Young people building a future together
Be honest with yourselves – can you imagine what living in Israel would look like in twenty years from now? What can you visualize, an optimistic or a pessimistic picture? And how does that impact the important decisions you have to make at present?
It is particularly interesting to pose these questions to young people living in Israel today – the millennium children and the following generation, who will be next in line to take charge of shaping our future society. What do they believe in? What kind of future do they imagine? And following that – what kind of future would they like to promote? Studies conducted among millennial juveniles living between the Jordan River and the Mediterranean – Jews and Palestinians – draw a similar picture on both sides of the Green Line. Both juvenile populations believe that the Israeli-Palestinian conflict is unsolvable, and they have no faith whatsoever in politics or in politicians. The combination of these two elements creates a dead end – if young people believe there is no solution to the conflict, and there is no point in using political tools to change the situation, then this is just the recipe for undermining the most fundamental principles of democracy. In order for something to change, it is important to nurture young people’s political imagination skills – the ability to look forward in time, to imagine possible futures and to form an attitude and a plan to deal with them.

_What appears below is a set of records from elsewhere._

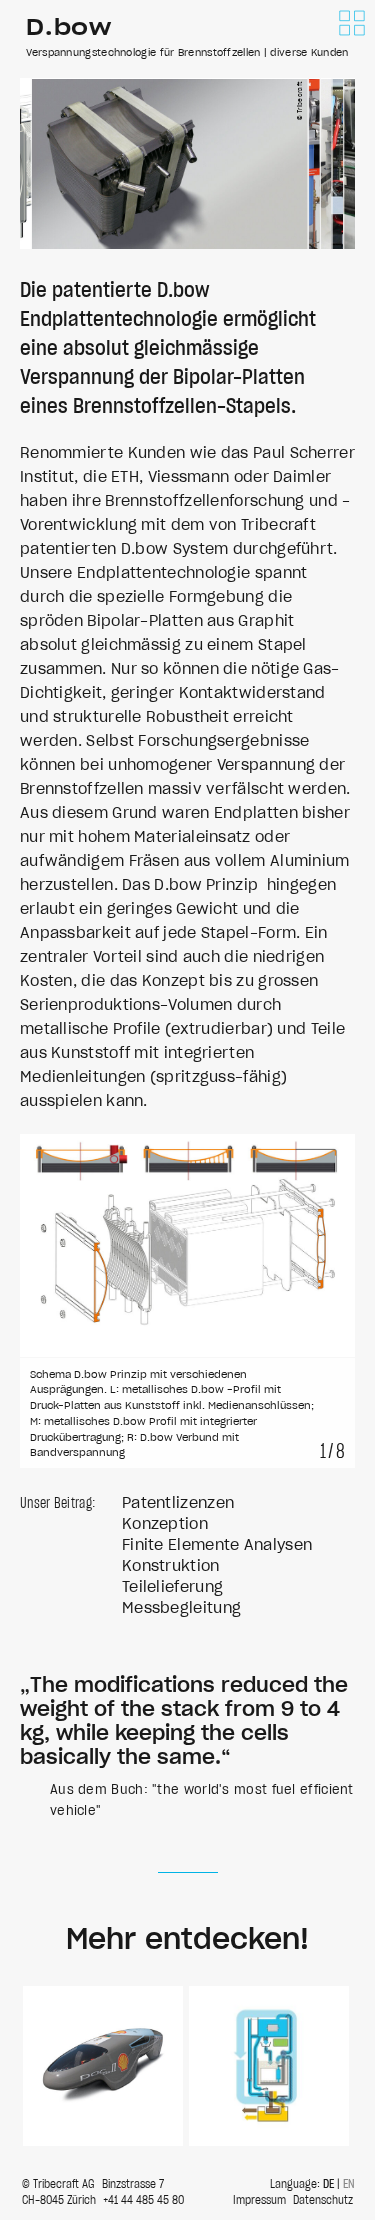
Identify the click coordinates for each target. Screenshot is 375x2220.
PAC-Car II (103, 2066)
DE (328, 2184)
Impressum (259, 2200)
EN (349, 2184)
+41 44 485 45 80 (143, 2200)
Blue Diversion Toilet (269, 2066)
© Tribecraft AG (58, 2184)
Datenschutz (323, 2200)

The Tzvaim Program (Young People Building Futures Together) was initiated by Julie Khromchenko and is supported and accompanied by IDE as an entrepreneurship, allowing the Institute’s workers to launch initiatives related to their interest areas and their passions. The program offers guided processes of learning and creating, enabling the youngsters to practice their ability to imagine possible futures. It is operable in various forms – as an academic course for students, as a seminar for trainees in a youth movement, or as a learning process for high school students – and in its course the juvenile group constructs various scenarios for the future of the space between the Jordan River and the Mediterranean, from aspects that they choose to focus on.
The process allows a lot of room for mutual creation, playfulness and humor – besides in-depth discussions and learning about complex issues on our civic agenda. The creation of future scenarios together by a diverse group of people, whose members come from different places and who would not necessarily meet in the reality outside the process, can help create bonds and a profound understanding that only by working together can we achieve an optimistic future.